Faced with these facts, the Court concluded that it was clear that Ms. Rizo intended to change her beneficiary but that she did not strictly comply with the directions contained in the plan’s summary plan description for how to change a beneficiary designation. The issue for decision, according to the Court, was whether the equitable doctrine of substantial compliance required a ruling in favor of Ms. Ruiz. The doctrine of substantial compliance would give effect to a beneficiary designation where a participant evidenced his or her intent to make a change and made discernible attempts to effectuate the change. The Court concluded that the doctrine of substantial compliance did not survive the Supreme Court decision in Kennedy given the Supreme Court’s emphasis on the duty of a plan administrator to act in accordance with the plan documents.

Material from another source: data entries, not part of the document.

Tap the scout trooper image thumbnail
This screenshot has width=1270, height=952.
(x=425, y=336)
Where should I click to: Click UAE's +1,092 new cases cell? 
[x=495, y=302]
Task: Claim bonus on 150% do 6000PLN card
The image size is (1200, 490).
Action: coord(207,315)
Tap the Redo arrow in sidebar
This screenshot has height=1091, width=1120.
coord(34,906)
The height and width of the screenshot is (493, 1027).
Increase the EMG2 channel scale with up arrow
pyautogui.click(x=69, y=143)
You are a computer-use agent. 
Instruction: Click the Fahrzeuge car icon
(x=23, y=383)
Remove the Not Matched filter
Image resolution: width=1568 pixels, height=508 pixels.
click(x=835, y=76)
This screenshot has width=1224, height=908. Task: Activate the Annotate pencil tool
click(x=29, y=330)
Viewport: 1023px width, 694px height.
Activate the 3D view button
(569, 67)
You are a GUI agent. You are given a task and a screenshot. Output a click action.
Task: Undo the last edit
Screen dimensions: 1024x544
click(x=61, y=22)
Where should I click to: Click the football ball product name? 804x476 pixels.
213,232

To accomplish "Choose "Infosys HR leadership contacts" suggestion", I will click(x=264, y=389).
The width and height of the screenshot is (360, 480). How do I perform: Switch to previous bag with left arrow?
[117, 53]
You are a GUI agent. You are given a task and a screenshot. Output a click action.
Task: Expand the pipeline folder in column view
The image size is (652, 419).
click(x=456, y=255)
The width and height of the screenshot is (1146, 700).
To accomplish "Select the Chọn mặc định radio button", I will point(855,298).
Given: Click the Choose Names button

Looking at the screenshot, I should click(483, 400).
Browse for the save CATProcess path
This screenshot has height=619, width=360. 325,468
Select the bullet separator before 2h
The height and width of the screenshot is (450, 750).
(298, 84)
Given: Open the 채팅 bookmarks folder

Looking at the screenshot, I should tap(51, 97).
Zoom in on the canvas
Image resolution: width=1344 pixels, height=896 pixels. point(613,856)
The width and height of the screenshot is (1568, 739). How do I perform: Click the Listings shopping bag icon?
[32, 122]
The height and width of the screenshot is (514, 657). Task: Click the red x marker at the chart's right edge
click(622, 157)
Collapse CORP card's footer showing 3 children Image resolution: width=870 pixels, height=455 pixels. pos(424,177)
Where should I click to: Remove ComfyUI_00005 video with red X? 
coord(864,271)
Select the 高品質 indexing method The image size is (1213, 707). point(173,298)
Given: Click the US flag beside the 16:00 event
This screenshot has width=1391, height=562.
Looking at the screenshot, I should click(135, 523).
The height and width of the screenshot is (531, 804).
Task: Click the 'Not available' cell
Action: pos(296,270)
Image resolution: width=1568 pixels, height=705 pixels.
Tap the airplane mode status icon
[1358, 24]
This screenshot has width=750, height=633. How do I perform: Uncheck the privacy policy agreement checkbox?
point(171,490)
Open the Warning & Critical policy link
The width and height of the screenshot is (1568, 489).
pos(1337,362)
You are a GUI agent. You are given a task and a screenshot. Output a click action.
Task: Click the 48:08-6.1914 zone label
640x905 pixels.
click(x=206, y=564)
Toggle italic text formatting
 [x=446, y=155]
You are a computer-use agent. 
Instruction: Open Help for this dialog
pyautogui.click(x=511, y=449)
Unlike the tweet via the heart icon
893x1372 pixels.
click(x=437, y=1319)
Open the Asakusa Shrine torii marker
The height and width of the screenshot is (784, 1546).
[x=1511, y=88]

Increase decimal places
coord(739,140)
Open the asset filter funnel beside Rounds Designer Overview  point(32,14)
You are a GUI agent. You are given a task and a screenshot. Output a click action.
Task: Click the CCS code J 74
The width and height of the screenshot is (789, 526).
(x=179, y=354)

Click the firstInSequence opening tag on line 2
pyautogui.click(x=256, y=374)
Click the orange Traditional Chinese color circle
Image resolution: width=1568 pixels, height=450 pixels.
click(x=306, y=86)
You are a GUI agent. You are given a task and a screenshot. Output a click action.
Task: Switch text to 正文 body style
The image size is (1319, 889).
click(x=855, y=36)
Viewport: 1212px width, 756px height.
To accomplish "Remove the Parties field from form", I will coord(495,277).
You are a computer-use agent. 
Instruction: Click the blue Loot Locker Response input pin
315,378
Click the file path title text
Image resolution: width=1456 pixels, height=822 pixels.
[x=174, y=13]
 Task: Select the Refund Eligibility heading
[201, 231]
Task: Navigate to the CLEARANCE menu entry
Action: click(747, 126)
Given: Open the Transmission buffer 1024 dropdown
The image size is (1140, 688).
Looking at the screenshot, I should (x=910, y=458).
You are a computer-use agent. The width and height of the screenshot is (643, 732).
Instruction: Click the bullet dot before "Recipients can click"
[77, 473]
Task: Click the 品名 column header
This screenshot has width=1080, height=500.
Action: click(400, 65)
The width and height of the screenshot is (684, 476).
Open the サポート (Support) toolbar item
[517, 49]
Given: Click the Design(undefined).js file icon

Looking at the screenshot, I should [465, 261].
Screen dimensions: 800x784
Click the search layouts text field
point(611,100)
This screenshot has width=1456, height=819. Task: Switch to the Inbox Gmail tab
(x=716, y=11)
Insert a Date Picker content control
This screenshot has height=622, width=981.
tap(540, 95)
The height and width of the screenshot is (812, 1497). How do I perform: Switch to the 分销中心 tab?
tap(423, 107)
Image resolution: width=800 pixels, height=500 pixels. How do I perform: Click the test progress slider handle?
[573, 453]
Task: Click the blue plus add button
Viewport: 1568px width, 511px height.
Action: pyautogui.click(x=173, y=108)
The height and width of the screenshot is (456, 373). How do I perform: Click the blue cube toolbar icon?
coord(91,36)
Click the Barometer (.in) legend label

The 11th Circuit decision should be helpful to plan administrators, although it highlights (i) the necessity of having a clearly stated process for changing beneficiary designations, (ii) for requiring that participants follow those procedures, and (iii) for being consistent in the administration of those procedures.
On the other hand, consistently applied administrative procedures will not necessarily solve all of a plan administrator’s issues with beneficiary designations. Apart from failed or incomplete efforts to change designations, we have encountered a number of thorny situations raising the question of who is the rightful beneficiary, including divorces, simultaneous deaths, multiple spouses, and beneficiaries as murderers of their benefactors. With these situations in mind, plan sponsors may wish to consider some of the following practices and additions to plan language in anticipation of these situations:
- Giving frequent written reminders to participants about their beneficiary designations
- Resoliciting updated beneficiary designations from participants on a periodic basis
- Adopting a rule providing for the revocation of spousal designations upon divorce
- Adopting a rule specifying a presumption of survival in the event of the simultaneous death of a participant and beneficiary
- Adopting a rule that voids a beneficiary designation naming a person who is convicted of the murder of the participant
While state law may address some of these situations, ERISA preemption muddies those waters and adopting a plan rule should avoid any debate over the applicability of a state law. Another helpful procedural provision to consider is a freeze on the distribution of a participant’s account where there is a dispute over the rightful beneficiary.
Where a dispute among beneficiary claimants appears insoluble, filing an interpleader action in federal court may be the only definitive way to resolve the dispute without exposing the plan to the possibility of having to pay twice for the same benefit.